Naturally, with "more frequently", I mean "more frequently than in other places".

  • 2
    You need to include full context. Otherwise, your question is too broad or primarily-opinion-based. Please edit your question.
    – user140086
    Commented Dec 23, 2015 at 21:13
  • 1
    Can you give a sentence where this is used?
    – Mitch
    Commented Dec 23, 2015 at 21:14
  • 1
    More frequently than where? It's possible that it's used more frequently in India than in some places, but more frequently in other places than in India.
    – phoog
    Commented Dec 23, 2015 at 21:19
  • 3
    Is the Kolhapur Corpus available online anywhere? That might be a starting point.
    – choster
    Commented Dec 23, 2015 at 21:23
  • 1
    @LeonardoCastro Can you give a full sentence here in your question? Don't make us search for it, make it easy for us to answer your question.
    – Mitch
    Commented Dec 23, 2015 at 22:48

2 Answers 2


Personal thoughts

As a native Brit, "to do well" sounds perfectly normal to my ear; I suggest it is a generic English phrase, rather than a particularly Indian-English phrase.


  • Random example of the phrase, from an education website, whose contributors appear to be based in the USA:

Her child is in a local public school and without prompting from me she added “he’s doing well” to the end of her statement.

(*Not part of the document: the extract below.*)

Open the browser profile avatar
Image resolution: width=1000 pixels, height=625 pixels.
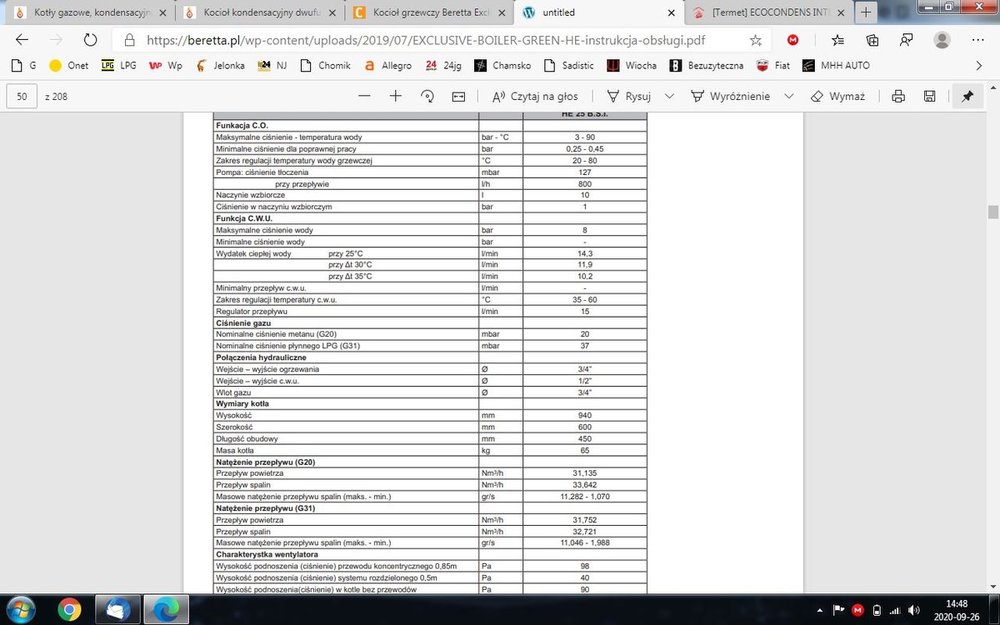941,40
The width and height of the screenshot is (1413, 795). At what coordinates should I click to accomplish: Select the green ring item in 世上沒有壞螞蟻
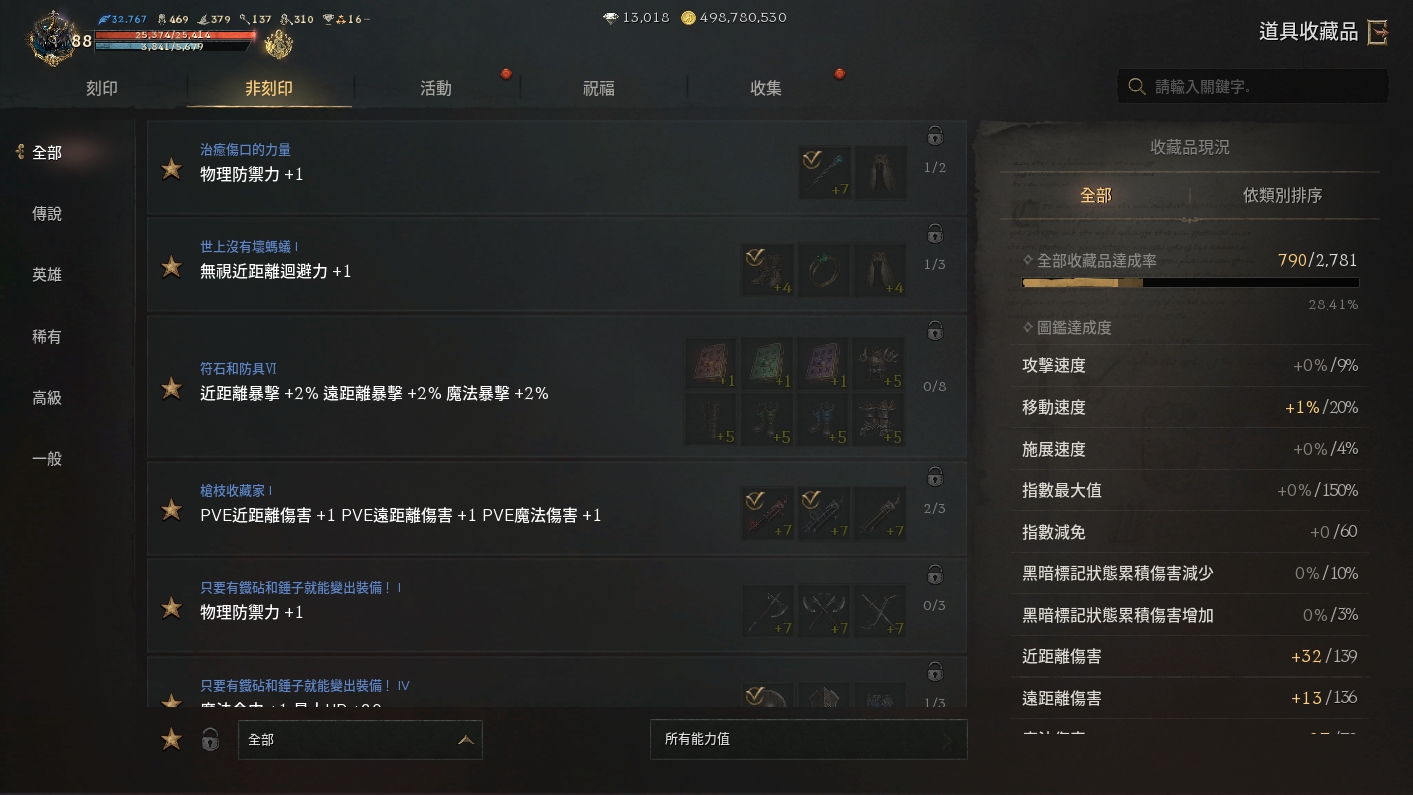pyautogui.click(x=823, y=270)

prosper, bloom, flourish, thrive


My personal thoughts are borne out by evidence: "to do well" is a generic English phrase, rather than a particularly Indian-English phrase.


Some fervent discussions in the comment thread. Interesting to read!

To answer your question - YES, To do well is a commonly used phrase in InE. It is associated mostly with performance (like performance in sports, performance of stock markets, performance in academics and the likes, as you have referred in your examples). However, it might be an Indianism which sounds odd to native speakers(where to do well means something entirely different). For instance, there are quite a number of Books to crack competitive exams and interviews that are titled

  • How to do well in CAT

  • How to do well in GMAT

  • How to do well in Job Interviews

etc. in the Indian Book Stores. Implying, how to score higher grades or how to crack job interviews, performing well.

Here's a Ngram for "to do well" which shows that it is a regularly used term

In my personal view, searching in google(in domains like CA, AU, DE apart from IN) with the term "How to do well" fetches a lot of relevant results, indicating that the phrase might be an acceptable usage in other geographies as well.